What to do:
The reply must consist of one number: how many lines of the data include the word "صندلی".

Screenshot grounding data:
Content starts
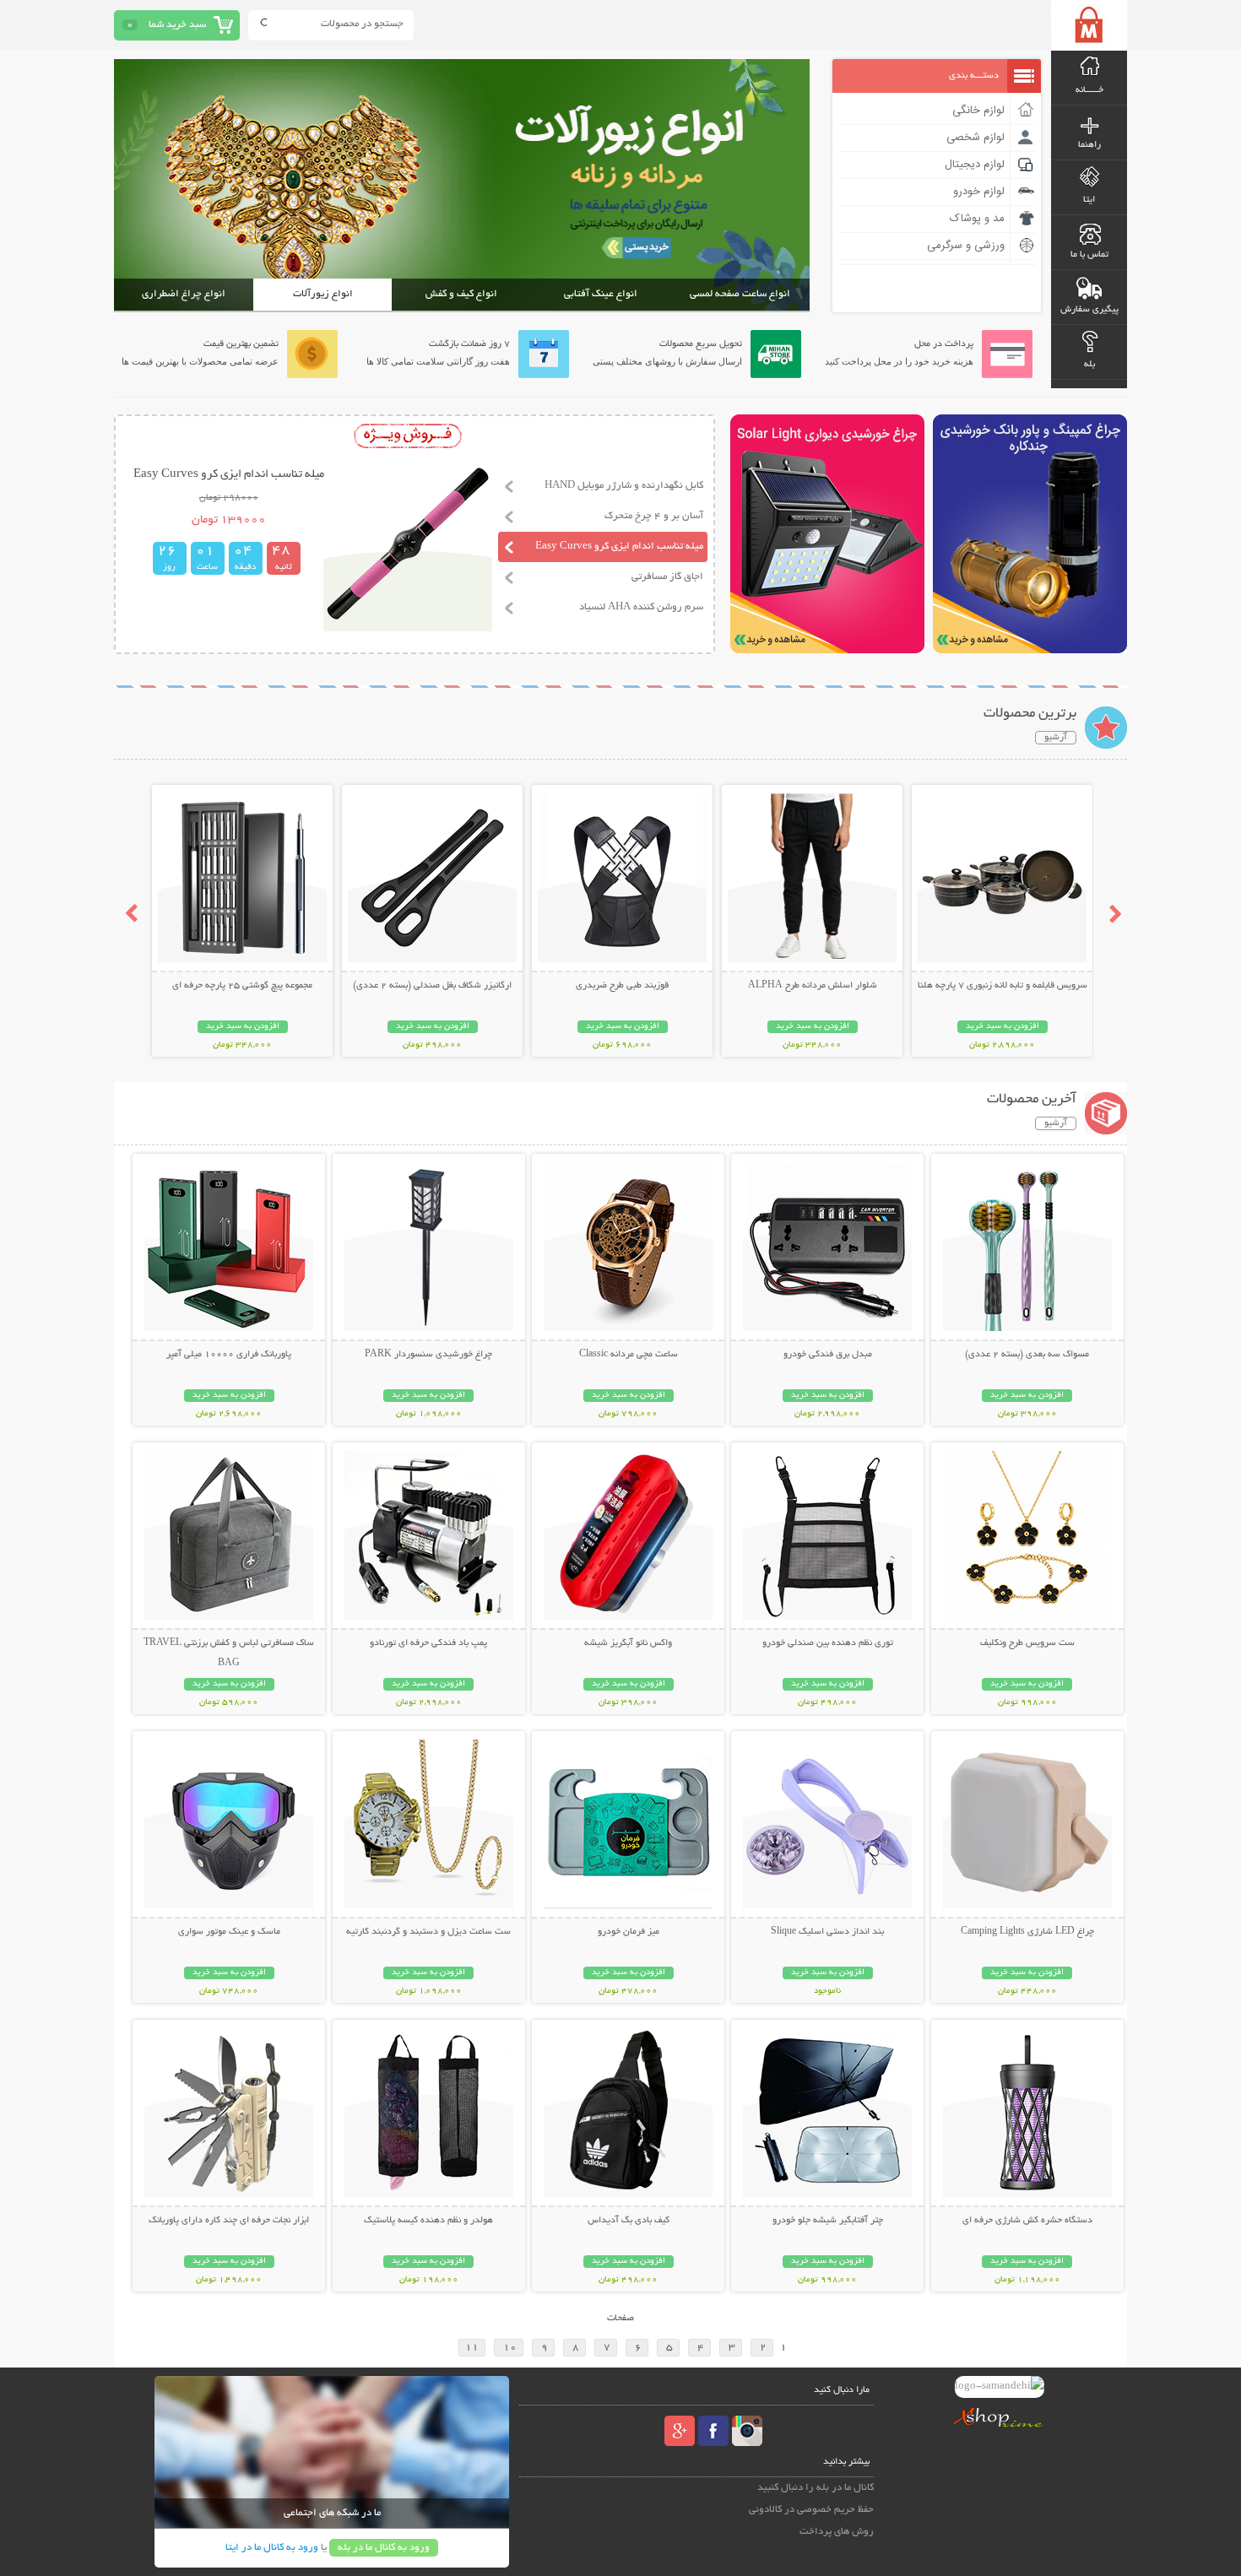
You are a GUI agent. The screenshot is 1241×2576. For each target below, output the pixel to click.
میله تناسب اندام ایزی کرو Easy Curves (619, 546)
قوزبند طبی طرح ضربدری (622, 986)
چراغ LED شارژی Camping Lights (1027, 1932)
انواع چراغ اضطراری (183, 294)
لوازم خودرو (979, 191)
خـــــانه (1089, 90)
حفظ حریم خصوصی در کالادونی (811, 2509)
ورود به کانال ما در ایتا (271, 2547)
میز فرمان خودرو (628, 1932)
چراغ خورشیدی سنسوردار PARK (428, 1355)
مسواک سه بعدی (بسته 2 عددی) (1027, 1355)
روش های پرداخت (836, 2531)
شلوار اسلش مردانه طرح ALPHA (812, 986)
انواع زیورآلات (323, 294)
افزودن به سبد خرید (1002, 1026)
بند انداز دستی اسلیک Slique (827, 1932)
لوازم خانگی (978, 110)
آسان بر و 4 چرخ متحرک (653, 516)
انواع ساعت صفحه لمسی (740, 294)
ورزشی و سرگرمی (966, 245)
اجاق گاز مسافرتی (667, 576)
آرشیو (1055, 738)
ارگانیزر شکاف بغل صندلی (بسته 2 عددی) (432, 986)
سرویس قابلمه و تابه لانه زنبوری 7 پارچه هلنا (1002, 986)
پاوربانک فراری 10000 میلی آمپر (228, 1355)
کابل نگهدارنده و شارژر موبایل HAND (624, 485)
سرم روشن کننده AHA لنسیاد (641, 607)
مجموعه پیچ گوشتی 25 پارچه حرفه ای (242, 986)
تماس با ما (1089, 255)
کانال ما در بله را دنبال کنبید (815, 2487)
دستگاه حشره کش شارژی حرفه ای (1027, 2221)
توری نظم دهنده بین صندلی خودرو (827, 1643)
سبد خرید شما (177, 24)
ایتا (1089, 200)
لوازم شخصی (975, 137)
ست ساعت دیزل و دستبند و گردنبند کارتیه (428, 1932)
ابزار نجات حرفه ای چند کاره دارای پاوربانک (229, 2221)
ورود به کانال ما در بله (384, 2547)
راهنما (1089, 145)
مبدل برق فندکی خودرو (827, 1355)
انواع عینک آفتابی (600, 294)
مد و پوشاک (977, 218)
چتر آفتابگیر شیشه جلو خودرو (827, 2221)
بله (1089, 365)
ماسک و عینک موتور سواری (229, 1932)
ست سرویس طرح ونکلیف (1027, 1643)
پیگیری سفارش (1089, 310)
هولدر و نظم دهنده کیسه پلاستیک (428, 2221)
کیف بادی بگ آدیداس (628, 2221)
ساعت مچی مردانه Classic (628, 1355)
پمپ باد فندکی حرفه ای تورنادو (428, 1643)
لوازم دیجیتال (975, 164)
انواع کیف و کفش (461, 294)
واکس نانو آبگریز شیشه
Content ends
Response to this exercise:
2